**Extract to read:**
◆ ◆ ◆ ◆ ◆ ◆ ◆
If your strings fit entirely within the BMP, then you should see no
penalty compared to previous versions of Python. If they happen to fit
inside ASCII, then there may well be significant improvements. But
regardless, what you gain is the ability to work with *any* string,
regardless of its content, without worrying about it. You can count
characters regardless of their content. Imagine if a tuple of integers
behaved differently if some of those integers flipped to being long
ints:

x = (1, 2, 4, 8, 1<<30, 1<<300, 1<<10)

Wouldn't you be surprised if len(x) returned 8? I certainly would be.
And that's what a narrow build of Python does with Unicode.

Unicode strings are approximately comparable to tuples of integers. In
fact, they can be interchanged fairly readily:

string = "Treble clef: \U0001D11E"
array = tuple(map(ord,string))
assert(len(array) == 14)
out_string = ''.join(map(chr,array))
assert(out_string == string)

This doesn't work in Python 2.6 on Windows, partly because of
surrogates, but also because chr() isn't designed for Unicode strings.
There's probably a solution to the second, but not really to the
first. The tuple of ords should match the way the characters are laid
out to a human.
◆ ◆ ◆ ◆ ◆ ◆ ◆
**Challenges:**
**A)** In the post on Python Unicode strings, what two reasons are given for the conversion example not working in Python 2.6 on Windows?
**B)** Duplicate the post on Python Unicode strings from "Unicode strings are" to "assert(out_string == string)".
**C)** Sum up the post on Python Unicode strings in two sentences.

**Entries shown:**
◆ ◆ ◆ ◆ ◆ ◆ ◆
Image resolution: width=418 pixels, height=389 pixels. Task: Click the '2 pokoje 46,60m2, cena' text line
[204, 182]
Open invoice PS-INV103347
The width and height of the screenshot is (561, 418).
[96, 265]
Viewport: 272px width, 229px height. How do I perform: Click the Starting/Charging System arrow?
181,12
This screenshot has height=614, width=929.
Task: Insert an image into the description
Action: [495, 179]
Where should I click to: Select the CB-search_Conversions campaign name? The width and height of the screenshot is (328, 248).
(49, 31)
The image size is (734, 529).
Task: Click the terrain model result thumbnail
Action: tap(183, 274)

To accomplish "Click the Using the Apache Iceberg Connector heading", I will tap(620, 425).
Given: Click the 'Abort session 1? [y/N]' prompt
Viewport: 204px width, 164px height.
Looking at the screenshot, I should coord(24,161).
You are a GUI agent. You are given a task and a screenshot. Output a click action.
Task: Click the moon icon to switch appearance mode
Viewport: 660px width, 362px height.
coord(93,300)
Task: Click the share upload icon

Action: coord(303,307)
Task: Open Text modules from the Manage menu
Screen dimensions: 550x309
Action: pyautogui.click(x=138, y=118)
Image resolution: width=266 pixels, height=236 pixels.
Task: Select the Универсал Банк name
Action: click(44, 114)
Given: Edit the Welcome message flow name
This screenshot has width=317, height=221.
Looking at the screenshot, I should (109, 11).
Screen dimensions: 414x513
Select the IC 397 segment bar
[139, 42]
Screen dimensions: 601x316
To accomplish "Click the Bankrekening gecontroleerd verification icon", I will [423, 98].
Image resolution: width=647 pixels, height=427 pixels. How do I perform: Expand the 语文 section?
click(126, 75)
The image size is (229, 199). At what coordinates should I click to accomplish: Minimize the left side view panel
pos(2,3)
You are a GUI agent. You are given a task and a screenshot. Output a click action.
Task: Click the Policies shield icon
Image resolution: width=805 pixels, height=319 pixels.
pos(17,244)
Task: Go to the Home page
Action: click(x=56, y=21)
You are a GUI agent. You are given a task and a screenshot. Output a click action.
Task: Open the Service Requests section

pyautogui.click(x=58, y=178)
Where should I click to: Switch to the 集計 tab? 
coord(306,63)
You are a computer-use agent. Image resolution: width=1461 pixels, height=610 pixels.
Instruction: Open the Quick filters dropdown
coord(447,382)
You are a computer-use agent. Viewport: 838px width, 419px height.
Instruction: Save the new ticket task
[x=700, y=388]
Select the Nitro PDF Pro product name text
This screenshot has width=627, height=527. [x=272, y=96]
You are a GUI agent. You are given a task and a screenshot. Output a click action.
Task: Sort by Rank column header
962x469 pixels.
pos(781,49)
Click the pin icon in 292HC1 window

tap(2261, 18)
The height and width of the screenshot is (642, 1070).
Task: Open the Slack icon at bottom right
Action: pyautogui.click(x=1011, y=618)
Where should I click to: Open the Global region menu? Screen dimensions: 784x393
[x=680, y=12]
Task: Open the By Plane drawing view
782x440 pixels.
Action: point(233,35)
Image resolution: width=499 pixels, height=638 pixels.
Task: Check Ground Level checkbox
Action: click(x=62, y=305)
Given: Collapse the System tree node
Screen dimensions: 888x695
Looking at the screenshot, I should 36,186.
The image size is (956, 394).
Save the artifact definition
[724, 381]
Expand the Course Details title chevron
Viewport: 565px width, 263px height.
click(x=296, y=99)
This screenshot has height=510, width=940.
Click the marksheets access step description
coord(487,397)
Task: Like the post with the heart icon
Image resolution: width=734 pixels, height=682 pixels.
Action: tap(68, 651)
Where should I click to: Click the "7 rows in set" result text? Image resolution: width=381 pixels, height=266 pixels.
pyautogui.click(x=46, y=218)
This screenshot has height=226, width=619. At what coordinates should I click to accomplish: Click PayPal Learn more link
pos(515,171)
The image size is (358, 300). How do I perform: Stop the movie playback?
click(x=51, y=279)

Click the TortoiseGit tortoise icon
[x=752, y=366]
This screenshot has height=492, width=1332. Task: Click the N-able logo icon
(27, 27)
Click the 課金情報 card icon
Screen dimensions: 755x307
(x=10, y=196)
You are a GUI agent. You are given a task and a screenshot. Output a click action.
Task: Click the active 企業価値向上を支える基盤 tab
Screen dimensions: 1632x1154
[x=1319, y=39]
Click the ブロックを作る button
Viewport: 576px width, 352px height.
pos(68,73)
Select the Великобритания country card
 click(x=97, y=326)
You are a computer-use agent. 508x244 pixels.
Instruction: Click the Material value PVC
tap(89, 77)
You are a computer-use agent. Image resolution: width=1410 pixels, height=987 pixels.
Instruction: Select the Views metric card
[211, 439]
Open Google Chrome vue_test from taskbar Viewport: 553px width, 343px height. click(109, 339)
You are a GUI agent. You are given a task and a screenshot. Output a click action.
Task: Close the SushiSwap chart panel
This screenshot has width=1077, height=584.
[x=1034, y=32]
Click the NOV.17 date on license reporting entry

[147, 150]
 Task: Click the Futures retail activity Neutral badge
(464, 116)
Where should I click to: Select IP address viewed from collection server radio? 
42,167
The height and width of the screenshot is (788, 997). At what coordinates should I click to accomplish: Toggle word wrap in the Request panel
◆ ◆ ◆ ◆ ◆ ◆ ◆
**Answers for the tasks:**
**A)** Surrogates, and the fact that chr() isn't designed for Unicode strings.

**B)**
Unicode strings are approximately comparable to tuples of integers. In
fact, they can be interchanged fairly readily:

string = "Treble clef: \U0001D11E"
array = tuple(map(ord,string))
assert(len(array) == 14)
out_string = ''.join(map(chr,array))
assert(out_string == string)

**C)** Strings that fit within the BMP should see no penalty compared to previous versions of Python, and those that fit inside ASCII may see significant improvements, but the real gain is being able to work with any string and count its characters regardless of content. Unicode strings are roughly comparable to tuples of integers, and the tuple of ords should match the way the characters are laid out to a human, though the conversion example fails in Python 2.6 on Windows because of surrogates and because chr() isn't designed for Unicode strings.